##### EXCERPT TO READ #####
Anette GIESEMANN: Tracing sulphur: stable sulphur isotopes in ecological research

[11 pp., 5 black-and-white figures, 2 tables]

Sulphur (S), a major plant nutrient to all organisms, is turned over on a global scale. To analyse exchange processes between compartments of an ecosystem, stable sulphur isotope analysis is used. Depending on their origin, samples differ in their isotopic composition and hence pools characterised by their sulphur isotopic composition occur in ecosystems. During industrial processes, sulphur in form of SO₂ is often delivered to the atmosphere and deposited in ecosystems in very high amounts, which causes damage on e.g. plants. Stable S isotope analysis allowed to trace sulphur of atmospheric origin in an ecosystem even when it is deposited at subnecrotic levels. Furthermore, sulphur containing fertilizers were under evaluation, and translocation as well as use of fertilizer derived sulphur could be evaluated successfully using stable isotope analysis.
#####
PROBLEMS TO SOLVE.
1. Decide whether each statement agrees with the abstract on stable sulfur isotopes: (a) sulfur deposited from the atmosphere at subnecrotic levels could not be traced, (b) the work includes five black-and-white figures, (c) samples of different origin share the same isotopic composition. Answer yes or no for each, and quote the words of the abstract that settle it.
2. In the abstract on stable sulfur isotopes, duplicate the part that opens with the words containing "Sulphur (S), a" and closes with "stable isotope analysis.".
3. Pick up the abstract on stable sulfur isotopes after its final sentence and carry it further.
##### SOURCE INFORMATION #####
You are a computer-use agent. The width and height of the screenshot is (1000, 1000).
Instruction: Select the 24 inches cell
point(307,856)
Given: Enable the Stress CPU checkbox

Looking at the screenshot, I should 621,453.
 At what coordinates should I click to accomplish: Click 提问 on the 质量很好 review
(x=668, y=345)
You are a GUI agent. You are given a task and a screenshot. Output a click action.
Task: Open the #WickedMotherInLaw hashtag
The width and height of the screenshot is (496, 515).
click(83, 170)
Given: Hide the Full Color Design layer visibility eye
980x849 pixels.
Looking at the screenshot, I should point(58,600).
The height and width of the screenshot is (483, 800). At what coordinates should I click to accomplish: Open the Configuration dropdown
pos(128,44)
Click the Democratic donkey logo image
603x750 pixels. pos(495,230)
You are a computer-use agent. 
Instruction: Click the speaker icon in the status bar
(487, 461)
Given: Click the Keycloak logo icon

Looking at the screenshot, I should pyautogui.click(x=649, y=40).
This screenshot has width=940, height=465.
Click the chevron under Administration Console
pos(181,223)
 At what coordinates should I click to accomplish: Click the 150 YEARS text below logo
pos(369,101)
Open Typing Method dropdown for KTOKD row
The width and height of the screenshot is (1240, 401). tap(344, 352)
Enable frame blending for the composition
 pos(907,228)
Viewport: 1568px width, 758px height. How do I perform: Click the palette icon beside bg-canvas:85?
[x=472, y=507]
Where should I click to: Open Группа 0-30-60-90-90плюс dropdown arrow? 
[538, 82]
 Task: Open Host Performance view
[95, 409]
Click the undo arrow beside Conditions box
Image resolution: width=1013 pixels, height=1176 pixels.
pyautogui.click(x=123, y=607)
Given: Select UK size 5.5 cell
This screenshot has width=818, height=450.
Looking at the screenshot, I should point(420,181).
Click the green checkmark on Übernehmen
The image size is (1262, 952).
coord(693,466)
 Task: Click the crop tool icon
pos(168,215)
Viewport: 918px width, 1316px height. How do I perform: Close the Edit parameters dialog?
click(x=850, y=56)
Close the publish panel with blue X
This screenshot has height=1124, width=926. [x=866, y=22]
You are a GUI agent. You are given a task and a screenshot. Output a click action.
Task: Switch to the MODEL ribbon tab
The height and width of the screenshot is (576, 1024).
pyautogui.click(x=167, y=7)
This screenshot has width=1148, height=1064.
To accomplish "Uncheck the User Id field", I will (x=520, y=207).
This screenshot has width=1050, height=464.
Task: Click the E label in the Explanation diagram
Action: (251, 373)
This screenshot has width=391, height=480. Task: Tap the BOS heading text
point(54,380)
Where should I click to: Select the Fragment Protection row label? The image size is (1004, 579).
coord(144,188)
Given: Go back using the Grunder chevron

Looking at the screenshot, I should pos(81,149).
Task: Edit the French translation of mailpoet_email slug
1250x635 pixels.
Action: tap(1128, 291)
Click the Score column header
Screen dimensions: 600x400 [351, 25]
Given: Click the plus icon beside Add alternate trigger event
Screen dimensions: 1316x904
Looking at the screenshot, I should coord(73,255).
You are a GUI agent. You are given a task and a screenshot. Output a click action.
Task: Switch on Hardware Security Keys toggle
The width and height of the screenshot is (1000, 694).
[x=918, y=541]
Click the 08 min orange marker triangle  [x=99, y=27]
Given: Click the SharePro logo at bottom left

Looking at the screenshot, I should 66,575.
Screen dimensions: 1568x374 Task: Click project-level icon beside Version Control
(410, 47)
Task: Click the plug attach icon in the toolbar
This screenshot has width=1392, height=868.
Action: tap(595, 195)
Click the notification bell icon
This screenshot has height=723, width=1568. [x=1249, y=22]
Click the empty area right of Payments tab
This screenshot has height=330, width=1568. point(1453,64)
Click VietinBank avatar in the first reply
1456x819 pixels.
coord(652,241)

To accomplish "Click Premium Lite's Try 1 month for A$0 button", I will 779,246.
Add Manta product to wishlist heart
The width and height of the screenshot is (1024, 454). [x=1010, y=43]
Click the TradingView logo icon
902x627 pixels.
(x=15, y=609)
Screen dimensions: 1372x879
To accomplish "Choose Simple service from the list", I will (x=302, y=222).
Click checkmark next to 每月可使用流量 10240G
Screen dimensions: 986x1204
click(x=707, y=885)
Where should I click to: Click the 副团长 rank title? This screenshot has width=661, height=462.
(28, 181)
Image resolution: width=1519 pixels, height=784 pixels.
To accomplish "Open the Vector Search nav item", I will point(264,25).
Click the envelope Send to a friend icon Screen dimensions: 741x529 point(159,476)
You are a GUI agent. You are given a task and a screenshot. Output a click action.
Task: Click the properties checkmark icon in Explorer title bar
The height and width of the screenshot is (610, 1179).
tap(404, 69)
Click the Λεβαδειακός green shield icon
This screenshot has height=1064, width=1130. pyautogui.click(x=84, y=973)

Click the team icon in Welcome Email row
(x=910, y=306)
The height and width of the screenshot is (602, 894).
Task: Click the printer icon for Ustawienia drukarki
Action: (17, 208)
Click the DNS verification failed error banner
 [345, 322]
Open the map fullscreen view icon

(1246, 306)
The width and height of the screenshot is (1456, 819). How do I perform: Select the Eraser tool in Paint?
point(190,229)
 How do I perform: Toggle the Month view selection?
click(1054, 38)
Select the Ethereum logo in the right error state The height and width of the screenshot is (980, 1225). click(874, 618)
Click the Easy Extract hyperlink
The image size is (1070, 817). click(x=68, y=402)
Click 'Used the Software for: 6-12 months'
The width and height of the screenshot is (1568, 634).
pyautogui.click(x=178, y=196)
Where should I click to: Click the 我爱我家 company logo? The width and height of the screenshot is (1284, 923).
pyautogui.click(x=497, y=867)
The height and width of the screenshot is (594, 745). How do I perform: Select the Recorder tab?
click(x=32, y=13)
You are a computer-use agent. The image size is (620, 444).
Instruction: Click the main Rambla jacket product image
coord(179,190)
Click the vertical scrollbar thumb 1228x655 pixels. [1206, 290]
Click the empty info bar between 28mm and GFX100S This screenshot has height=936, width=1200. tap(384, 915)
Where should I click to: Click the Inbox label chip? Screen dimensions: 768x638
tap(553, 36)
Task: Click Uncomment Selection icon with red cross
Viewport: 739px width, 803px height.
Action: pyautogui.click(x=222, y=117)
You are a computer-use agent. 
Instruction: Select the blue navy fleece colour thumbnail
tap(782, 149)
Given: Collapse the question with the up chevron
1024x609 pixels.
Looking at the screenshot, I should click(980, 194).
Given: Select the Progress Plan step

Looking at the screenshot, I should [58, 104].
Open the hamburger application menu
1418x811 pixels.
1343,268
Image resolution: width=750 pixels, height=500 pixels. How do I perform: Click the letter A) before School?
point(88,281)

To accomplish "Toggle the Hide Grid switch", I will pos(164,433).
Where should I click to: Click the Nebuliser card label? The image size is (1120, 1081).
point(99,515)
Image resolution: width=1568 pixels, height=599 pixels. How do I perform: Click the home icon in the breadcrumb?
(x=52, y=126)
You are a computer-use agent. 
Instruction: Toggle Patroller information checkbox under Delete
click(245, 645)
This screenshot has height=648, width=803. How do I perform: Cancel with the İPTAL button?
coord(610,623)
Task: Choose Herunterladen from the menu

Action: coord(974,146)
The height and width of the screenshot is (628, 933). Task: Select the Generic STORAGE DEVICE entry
#####
RESPONSES PER TASK.
1.
(a) No: "Stable S isotope analysis allowed to trace sulphur of atmospheric origin in an ecosystem even when it is deposited at subnecrotic levels."
(b) Yes: "5 black-and-white figures"
(c) No: "Depending on their origin, samples differ in their isotopic composition"

2.
Sulphur (S), a major plant nutrient to all organisms, is turned over on a global scale. To analyse exchange processes between compartments of an ecosystem, stable sulphur isotope analysis is used. Depending on their origin, samples differ in their isotopic composition and hence pools characterised by their sulphur isotopic composition occur in ecosystems. During industrial processes, sulphur in form of SO₂ is often delivered to the atmosphere and deposited in ecosystems in very high amounts, which causes damage on e.g. plants. Stable S isotope analysis allowed to trace sulphur of atmospheric origin in an ecosystem even when it is deposited at subnecrotic levels. Furthermore, sulphur containing fertilizers were under evaluation, and translocation as well as use of fertilizer derived sulphur could be evaluated successfully using stable isotope analysis.

3.
Peter HORN: Isotope signatures of heavy elements in ecological research and practice

[22 pp., 6 black-and-white figures, 1 table]

Chemical elements in rocks and soils, such as strontium and lead, may show natural spatial variations in their isotope abundance ratios ⁸⁷Sr/⁸⁶Sr, and ^206,207,208Pb/²⁰⁴Pb, which reflect the local geological and lithological settings. Carried by water they can be taken up by plants and animals, and thereby enter the food chains. As they are persistent and conservative they can be used to determine the provenance of food stuffs and to trace and reconstruct pathways of the elements and their compounds in human environments.

Possible natural and anthropogenic influences on the specific isotope ratios of heavy elements will be discussed. Examples in applying ⁸⁷Sr/⁸⁶Sr, and ²⁰⁶Pb/²⁰⁷Pb – ²⁰⁸Pb/²⁰⁷Pb will be presented to demonstrate the potential of the method. Further isotope pairs, namely ¹⁴³Nd/¹⁴⁴Nd and ²³⁴U/²³⁸U, which may find applications in ecological research, will also be described.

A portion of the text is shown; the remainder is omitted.